(DATA EXTRACTS Opens)
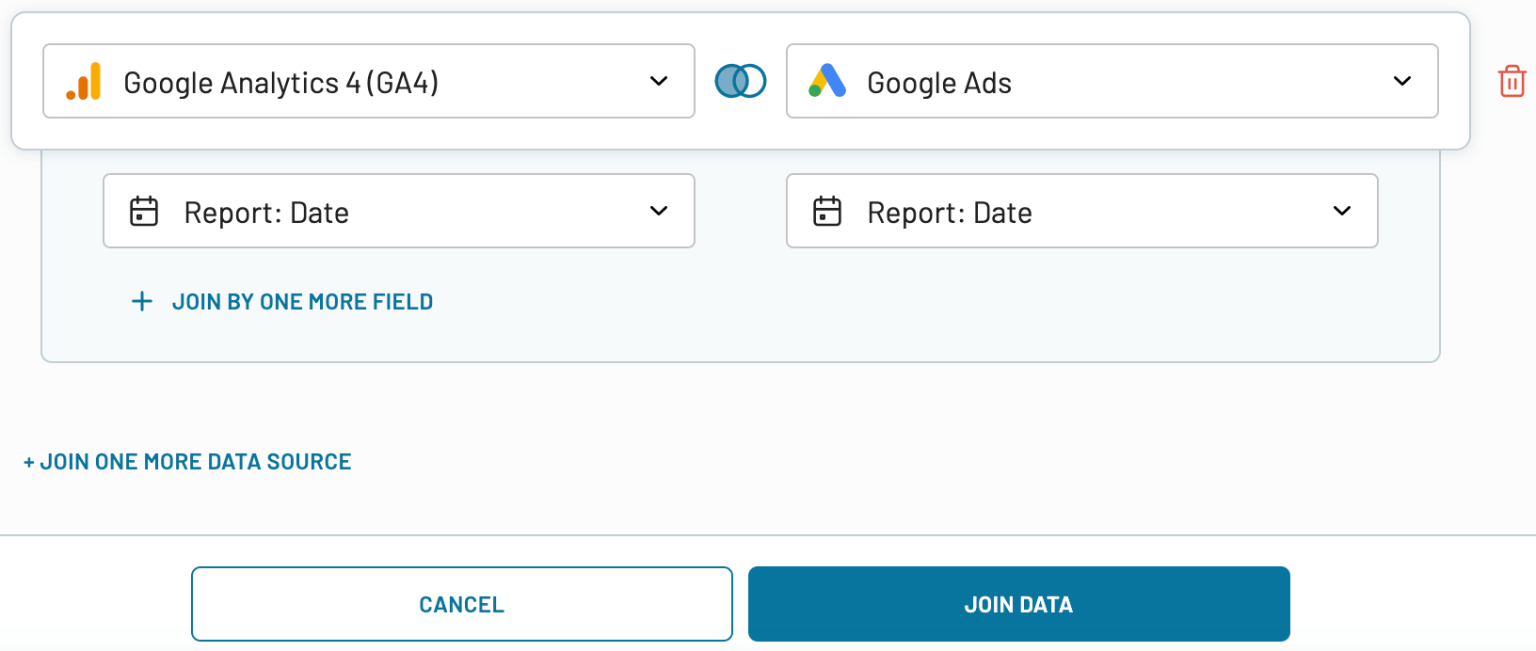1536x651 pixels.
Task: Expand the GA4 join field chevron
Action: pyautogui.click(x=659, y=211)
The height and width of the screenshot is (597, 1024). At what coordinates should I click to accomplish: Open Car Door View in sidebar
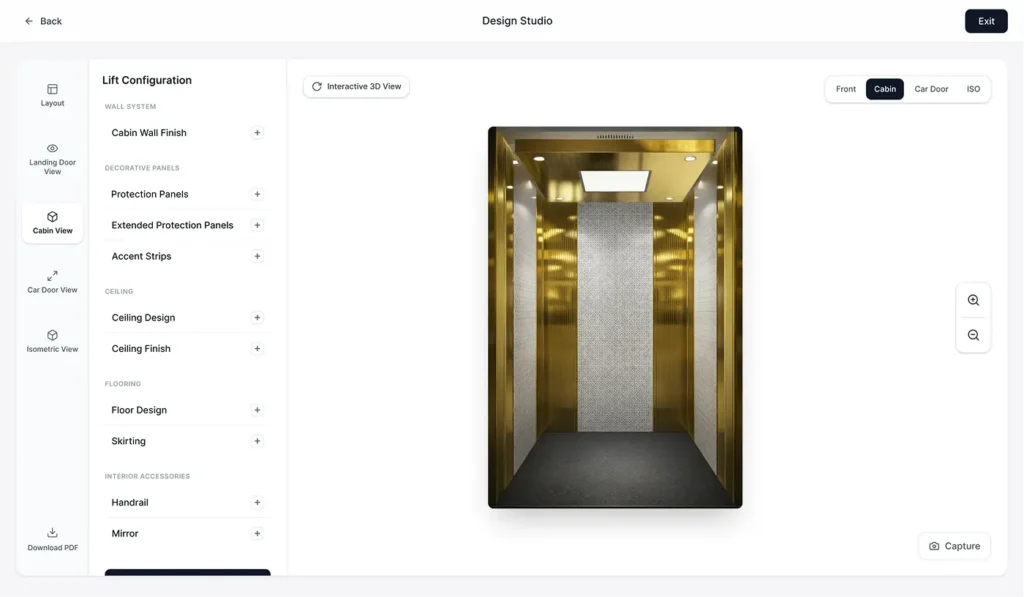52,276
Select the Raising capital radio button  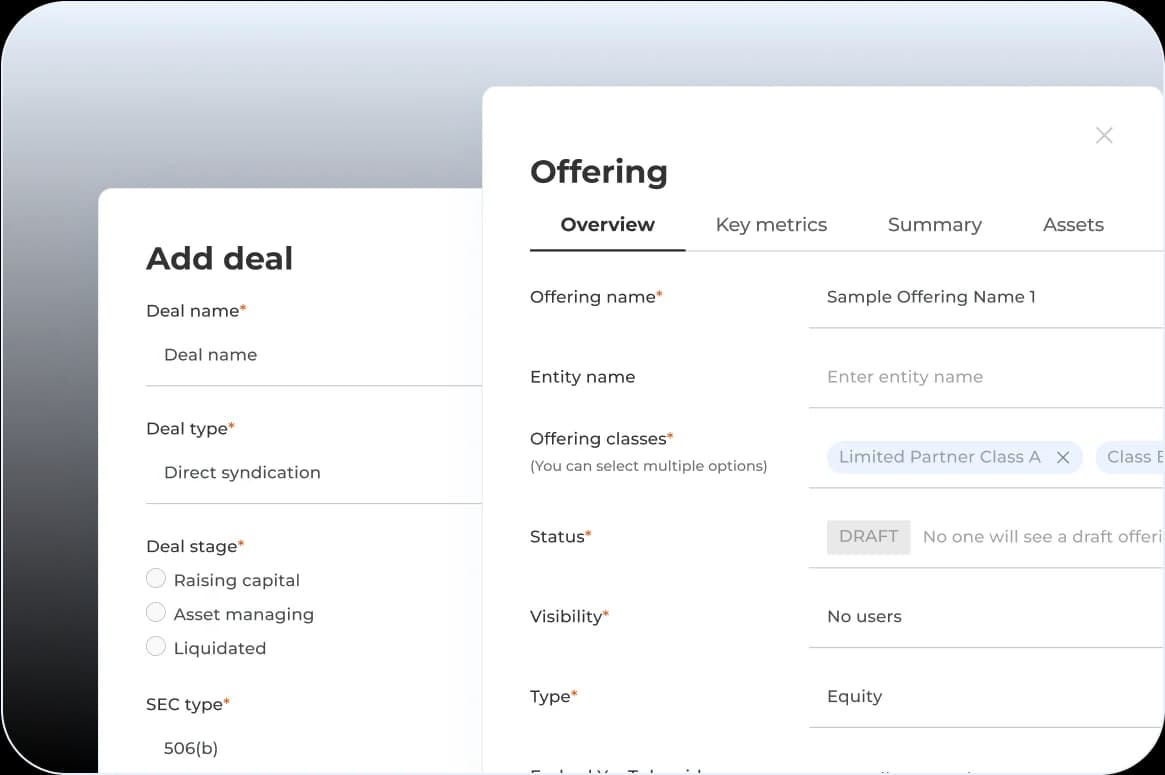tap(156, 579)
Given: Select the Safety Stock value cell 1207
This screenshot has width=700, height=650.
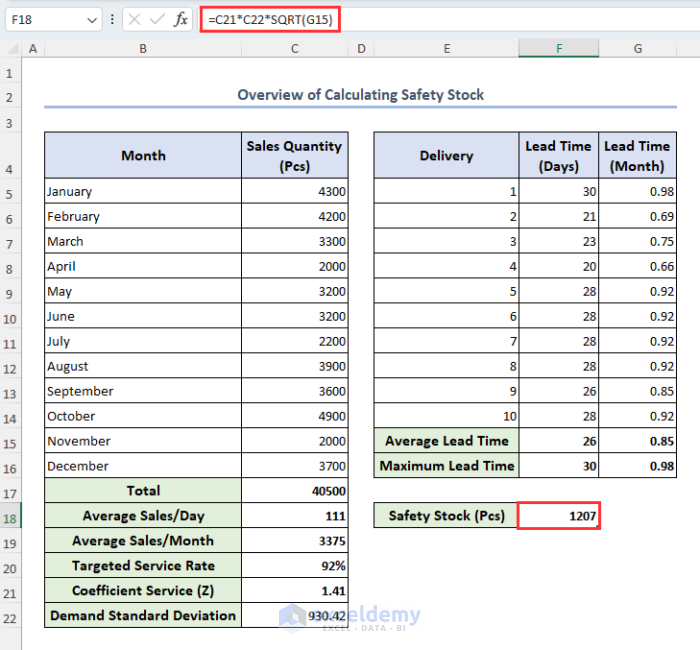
(DATA EXTRACTS Closes)
TASK OBJECTIVE ::
The lines from the one containing "Given: Select the" through the end of the data above are to be copied exactly, both ends included, and pictures are to be omitted.

SOLUTION TO THE PROBLEM ::
Given: Select the Safety Stock value cell 1207
This screenshot has width=700, height=650.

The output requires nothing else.